** YOUR OBJECTIVE **
Reproduce each of the following rows verbatim, preserving every line without alteration.

** SUPPLIED DATA **
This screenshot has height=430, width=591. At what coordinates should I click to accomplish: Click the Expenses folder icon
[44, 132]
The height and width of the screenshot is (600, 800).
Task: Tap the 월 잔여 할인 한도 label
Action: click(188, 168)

** THE ANSWER **
This screenshot has height=430, width=591. At what coordinates should I click to accomplish: Click the Expenses folder icon
[44, 132]
The height and width of the screenshot is (600, 800).
Task: Tap the 월 잔여 할인 한도 label
Action: click(188, 168)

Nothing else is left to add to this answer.